Each student will also be assessed a $25 fee for an administrative office for the 14 Catholic schools.

A closed school left behind $2.4 million worth of debts plus payables of about $60,000, and the obligations were assumed by the archdiocese, said David J. Sablan, president of Concerned Catholics. The other school, which fell behind in paying its past-due accounts, owes approximately $180,000, he said.

"The debts should be assumed by the Archdiocese of Agana, which then should find other ways and means" to pay the debts, Sablan said.

He didn't name the school, but St. Thomas Aquinas was a Catholic college preparatory school that closed in recent years in Guam.

'Freeloaders' living at former hotel

To spare Catholic students from the extra cost, the archdiocese can also charge rent to people who live as "freeloaders" in a prime church property – the former oceanview Hotel Accion in Yona, Sablan said.

The former hotel, which the archdiocese is trying to sell, and which was previously valued at around $40 million, houses more than 30 seminarians from all over the world, according to Sablan.

"There are seminarians there from other countries all wanting to be ordained as presbyters for the Neocatechumenal Way," Sablan said. "Additionally, there are priests staying there who are NCW presbyters, not doing anything for our archdiocese; yet we probably are paying their monthly stipends as required by Church law."

"And there are people from other countries living there rent-free," Sablan said. "There is a term we use to define such individuals: freeloaders."

The Neocatechumenal Way seminary began occupying the former hotel under the leadership of now-suspended Archbishop Anthony Apuron, who is facing child sex-abuse cases before a Vatican tribunal and in the federal court in Guam.

Until that property is sold to cover claims of sexual abuse by members of the clergy, including Apuron, Sablan said charging rent to the occupants of the former hotel should be done instead of making students pay more to attend Catholic schools.

Sablan was responding to a policy approved last month by Father Jeffrey San Nicolas, delegate general of Coadjutor Archbishop Michael Byrnes, announcing the new fees.

San Nicolas noted that the indebtedness is a "regrettable situation" and the church is seeking the support of the island's 14 Catholic schools to "help pull us through this difficult time."

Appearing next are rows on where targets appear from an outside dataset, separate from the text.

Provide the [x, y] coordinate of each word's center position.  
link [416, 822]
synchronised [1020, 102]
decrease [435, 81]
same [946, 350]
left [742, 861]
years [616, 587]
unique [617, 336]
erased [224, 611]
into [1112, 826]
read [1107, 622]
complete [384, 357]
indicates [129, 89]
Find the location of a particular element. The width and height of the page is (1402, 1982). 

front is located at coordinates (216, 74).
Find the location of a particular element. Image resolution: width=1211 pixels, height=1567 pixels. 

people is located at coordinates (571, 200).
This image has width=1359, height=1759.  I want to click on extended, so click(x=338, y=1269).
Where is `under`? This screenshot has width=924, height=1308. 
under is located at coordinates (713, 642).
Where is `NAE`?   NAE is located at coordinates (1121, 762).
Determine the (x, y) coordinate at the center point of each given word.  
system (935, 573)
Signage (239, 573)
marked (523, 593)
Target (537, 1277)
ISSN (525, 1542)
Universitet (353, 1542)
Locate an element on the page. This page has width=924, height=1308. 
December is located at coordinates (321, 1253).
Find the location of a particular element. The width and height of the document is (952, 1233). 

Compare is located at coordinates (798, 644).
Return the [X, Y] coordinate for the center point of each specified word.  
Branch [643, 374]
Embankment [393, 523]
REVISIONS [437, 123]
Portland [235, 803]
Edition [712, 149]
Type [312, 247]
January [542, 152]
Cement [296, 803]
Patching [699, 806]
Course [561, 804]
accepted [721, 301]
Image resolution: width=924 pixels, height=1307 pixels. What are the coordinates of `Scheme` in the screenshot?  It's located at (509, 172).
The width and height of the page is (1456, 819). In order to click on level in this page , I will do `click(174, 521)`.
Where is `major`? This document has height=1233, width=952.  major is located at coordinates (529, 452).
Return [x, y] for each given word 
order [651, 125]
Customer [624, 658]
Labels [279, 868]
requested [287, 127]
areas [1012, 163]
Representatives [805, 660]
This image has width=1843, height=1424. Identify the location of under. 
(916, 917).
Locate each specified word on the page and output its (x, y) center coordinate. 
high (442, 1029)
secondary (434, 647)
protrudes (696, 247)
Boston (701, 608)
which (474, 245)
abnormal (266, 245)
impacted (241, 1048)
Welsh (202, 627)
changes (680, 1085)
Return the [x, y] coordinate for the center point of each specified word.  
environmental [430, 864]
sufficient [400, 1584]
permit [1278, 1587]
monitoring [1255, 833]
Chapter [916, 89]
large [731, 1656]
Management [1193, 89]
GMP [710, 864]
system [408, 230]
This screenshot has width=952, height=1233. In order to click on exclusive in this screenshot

Sablan said, "the wrongs and debts of the past must be assumed by all of us in the archdiocese, not our schoolchildren."

San Nicolas indicated that the amount of the school assessment will be reevaluated annually.

'Pay up for all the problems'

Sablan suggested the priests and deacons teach courses and part of their salaries go toward helping retire the debts; reducing salaries for Chancery staff; and getting Apuron, Monsignor David Quitugua, and Father Adrian Cristobal to "pay up for all the problems they caused" the archdiocese when they were in charge of the Chancery.

"Good leaders sacrifice for their congregation," Sablan said.